Sometimes more is just more. Unless it's the above.
The staff here at TDDL is seriously concerned. No, not about this. It has come to our attention (ahem) by many of our loyal and aspiring-to-be-douchey readers, that the “mainstream media” has jumped on the douchey bandwagon (which is actually a hummer, by the way). No, we don’t mean this mainstream guy. Or this guy. As any douche-lover worth their sensual sea salt rub would tell you, the only thing sufficient to jump on is a douchey dude himself.
You all have been kind enough to inundate us with stories like this one, about “America’s 25 Douchiest Colleges,” or this more specialized version, about “The Douchiest Law School.” Perhaps the most visually impressive article would be this one, on “The 7 Douchiest Theme Parties.” And don’t forget the celebrity news and gossip sites, which often declare certain celebrities “douchebags.” Yes, admittedly we do eat up these articles as if they were animal style in-n-out burgers (that reminds us of his sweet whisper: “Hey baby, with me, it’s all animal style.”). But seriously people–if you want to know for sure, we should be your verification. Think of us as the scrabble dictionary of douche-baggery.

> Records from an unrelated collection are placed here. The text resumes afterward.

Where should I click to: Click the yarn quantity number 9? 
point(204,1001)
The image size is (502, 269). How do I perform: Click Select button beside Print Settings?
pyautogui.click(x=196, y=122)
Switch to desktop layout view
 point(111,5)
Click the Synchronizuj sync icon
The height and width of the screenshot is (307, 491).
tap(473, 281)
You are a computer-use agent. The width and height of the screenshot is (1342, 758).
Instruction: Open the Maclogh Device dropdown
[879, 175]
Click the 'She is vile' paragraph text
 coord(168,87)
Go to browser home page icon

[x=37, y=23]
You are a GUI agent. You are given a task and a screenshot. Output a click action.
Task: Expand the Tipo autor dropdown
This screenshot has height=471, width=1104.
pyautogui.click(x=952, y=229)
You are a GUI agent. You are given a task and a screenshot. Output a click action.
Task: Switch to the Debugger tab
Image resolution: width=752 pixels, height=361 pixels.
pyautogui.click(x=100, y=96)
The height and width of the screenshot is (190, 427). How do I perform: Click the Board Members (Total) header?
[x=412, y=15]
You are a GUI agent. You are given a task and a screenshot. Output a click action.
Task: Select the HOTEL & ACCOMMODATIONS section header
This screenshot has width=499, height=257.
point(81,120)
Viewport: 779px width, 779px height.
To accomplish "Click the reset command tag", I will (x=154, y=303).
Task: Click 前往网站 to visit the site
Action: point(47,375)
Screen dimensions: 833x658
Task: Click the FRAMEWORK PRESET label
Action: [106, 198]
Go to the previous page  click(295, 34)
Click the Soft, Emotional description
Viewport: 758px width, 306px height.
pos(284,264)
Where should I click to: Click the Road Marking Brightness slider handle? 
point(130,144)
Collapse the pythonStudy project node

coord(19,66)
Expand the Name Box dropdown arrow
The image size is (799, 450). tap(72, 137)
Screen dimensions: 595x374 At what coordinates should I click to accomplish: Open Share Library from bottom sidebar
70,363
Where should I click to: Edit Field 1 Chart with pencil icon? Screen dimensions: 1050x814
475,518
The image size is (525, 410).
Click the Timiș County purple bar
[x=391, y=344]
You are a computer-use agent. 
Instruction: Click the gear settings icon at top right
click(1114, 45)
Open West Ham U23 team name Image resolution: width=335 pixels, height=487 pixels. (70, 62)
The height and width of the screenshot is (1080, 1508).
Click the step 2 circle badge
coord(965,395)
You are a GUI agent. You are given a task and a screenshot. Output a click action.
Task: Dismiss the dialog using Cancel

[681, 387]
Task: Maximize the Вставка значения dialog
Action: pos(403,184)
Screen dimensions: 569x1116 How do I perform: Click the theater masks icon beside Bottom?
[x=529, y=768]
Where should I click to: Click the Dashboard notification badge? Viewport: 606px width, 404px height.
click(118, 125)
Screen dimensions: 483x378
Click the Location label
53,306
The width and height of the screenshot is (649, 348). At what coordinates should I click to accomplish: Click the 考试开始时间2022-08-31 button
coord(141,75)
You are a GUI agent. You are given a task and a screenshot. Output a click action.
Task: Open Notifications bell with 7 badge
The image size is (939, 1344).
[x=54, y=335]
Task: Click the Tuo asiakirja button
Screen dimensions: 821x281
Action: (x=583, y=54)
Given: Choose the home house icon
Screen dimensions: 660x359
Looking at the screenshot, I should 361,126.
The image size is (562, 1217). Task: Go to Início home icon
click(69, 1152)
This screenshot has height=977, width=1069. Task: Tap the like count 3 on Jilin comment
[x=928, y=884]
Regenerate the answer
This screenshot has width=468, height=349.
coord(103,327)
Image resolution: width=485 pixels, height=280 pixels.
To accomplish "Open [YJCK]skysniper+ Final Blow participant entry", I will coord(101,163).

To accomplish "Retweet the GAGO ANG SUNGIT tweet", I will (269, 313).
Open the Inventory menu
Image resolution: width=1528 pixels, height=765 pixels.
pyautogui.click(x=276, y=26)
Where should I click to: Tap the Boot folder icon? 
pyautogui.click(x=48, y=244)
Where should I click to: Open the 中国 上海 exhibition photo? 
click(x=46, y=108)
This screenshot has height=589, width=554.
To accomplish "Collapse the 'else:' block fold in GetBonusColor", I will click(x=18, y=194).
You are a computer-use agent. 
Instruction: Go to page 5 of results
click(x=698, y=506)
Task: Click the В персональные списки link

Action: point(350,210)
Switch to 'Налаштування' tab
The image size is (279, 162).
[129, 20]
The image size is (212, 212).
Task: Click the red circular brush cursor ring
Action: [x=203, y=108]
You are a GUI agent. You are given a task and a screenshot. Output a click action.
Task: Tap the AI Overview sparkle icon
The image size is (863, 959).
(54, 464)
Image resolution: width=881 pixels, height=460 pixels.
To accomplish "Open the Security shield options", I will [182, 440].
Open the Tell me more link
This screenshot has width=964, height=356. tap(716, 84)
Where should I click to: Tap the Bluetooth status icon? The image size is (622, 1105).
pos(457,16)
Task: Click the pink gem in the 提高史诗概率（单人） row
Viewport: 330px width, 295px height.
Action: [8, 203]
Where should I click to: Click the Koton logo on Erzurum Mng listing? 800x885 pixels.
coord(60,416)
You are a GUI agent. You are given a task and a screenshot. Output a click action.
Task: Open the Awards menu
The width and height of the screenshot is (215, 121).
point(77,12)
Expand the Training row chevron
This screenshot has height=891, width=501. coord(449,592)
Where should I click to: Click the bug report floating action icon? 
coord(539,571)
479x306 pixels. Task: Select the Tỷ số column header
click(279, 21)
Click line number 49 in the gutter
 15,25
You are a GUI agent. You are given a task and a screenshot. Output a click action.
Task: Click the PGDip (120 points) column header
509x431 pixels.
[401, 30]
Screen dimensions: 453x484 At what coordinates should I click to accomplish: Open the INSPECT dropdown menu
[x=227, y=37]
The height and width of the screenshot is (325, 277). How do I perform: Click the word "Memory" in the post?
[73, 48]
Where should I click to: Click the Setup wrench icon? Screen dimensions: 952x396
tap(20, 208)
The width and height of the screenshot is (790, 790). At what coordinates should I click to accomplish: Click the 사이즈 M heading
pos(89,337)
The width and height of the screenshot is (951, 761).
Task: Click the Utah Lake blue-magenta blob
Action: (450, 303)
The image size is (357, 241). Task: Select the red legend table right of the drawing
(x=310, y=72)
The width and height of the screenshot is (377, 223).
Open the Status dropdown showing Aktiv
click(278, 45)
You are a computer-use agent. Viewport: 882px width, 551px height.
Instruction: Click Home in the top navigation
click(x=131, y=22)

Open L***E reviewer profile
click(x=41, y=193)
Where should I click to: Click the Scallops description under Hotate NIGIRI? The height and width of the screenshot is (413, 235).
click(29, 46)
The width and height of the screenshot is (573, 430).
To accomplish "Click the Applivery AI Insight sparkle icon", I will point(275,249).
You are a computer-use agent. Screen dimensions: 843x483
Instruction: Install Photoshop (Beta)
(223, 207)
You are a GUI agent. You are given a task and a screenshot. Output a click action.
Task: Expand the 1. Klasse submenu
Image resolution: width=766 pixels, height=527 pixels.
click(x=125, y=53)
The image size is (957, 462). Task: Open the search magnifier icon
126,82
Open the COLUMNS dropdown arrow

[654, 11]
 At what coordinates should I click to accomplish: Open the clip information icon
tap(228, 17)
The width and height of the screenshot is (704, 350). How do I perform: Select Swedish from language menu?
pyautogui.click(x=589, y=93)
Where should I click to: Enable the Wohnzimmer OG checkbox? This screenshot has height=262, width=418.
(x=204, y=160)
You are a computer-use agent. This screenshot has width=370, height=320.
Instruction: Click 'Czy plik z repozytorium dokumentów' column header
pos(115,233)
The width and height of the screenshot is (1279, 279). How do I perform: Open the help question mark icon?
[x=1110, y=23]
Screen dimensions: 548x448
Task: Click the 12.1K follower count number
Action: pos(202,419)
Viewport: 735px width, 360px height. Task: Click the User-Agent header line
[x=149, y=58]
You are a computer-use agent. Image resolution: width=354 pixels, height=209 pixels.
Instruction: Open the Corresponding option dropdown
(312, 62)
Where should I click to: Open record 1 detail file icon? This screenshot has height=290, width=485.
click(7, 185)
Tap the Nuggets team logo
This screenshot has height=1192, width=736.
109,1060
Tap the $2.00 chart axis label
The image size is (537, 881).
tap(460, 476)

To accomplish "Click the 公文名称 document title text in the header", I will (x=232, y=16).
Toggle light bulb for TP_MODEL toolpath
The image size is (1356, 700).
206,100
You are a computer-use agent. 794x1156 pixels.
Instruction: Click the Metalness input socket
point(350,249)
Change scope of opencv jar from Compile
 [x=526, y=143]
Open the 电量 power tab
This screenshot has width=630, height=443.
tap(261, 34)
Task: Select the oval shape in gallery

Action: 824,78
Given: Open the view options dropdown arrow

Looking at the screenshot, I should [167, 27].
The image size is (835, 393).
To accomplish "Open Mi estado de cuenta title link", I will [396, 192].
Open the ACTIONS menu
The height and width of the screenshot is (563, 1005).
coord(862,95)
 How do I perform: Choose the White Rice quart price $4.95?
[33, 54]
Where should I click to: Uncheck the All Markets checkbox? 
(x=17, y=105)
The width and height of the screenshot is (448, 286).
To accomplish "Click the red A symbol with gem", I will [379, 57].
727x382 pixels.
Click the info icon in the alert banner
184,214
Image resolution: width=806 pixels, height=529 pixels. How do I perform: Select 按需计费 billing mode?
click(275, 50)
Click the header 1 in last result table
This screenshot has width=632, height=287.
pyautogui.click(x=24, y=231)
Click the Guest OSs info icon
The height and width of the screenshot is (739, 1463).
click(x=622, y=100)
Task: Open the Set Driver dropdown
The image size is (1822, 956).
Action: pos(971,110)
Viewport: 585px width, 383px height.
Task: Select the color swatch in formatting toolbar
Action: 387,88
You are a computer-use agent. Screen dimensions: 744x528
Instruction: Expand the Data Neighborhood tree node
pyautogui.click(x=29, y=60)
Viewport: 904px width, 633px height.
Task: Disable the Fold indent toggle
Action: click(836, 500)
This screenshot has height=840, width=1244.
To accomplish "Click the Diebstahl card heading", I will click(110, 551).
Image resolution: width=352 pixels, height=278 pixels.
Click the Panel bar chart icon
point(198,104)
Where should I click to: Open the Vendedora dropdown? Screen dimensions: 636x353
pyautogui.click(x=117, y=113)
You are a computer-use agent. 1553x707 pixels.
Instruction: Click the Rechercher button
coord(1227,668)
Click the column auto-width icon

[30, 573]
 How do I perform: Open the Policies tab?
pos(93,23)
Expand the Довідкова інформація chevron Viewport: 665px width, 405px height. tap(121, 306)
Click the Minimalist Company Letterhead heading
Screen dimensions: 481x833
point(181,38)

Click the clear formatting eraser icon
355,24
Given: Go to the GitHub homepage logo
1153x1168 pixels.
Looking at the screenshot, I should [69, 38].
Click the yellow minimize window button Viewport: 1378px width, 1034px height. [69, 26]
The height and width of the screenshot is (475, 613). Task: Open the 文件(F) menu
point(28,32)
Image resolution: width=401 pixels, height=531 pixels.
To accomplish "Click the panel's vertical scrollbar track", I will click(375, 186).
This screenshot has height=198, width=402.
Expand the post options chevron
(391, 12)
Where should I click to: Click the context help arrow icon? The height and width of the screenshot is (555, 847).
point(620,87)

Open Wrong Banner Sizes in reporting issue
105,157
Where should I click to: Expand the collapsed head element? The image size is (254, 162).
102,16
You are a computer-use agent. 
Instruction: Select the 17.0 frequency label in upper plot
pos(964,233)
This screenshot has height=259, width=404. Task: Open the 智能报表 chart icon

While the TDDL staff (don’t forget, staffs are important, if you know what we mean) appreciates this growing awareness, the latent hostility towards a douchey lifestyle (and those who admire it) contained in each article is palpable. Well, TDDL says let the mainstream have their opinions. (More of this for us!) Readers, we ask you–will anyone else understand your need to hear him say “I want to Smack That more than Akon,” or to take you by the hand and proudly, yet shyly, show you his collection of condom wrappers (“This one was four days expired at the time, but I still ain’t no baby daddy!”)? No, we didn’t think so. Word. TDDL, out.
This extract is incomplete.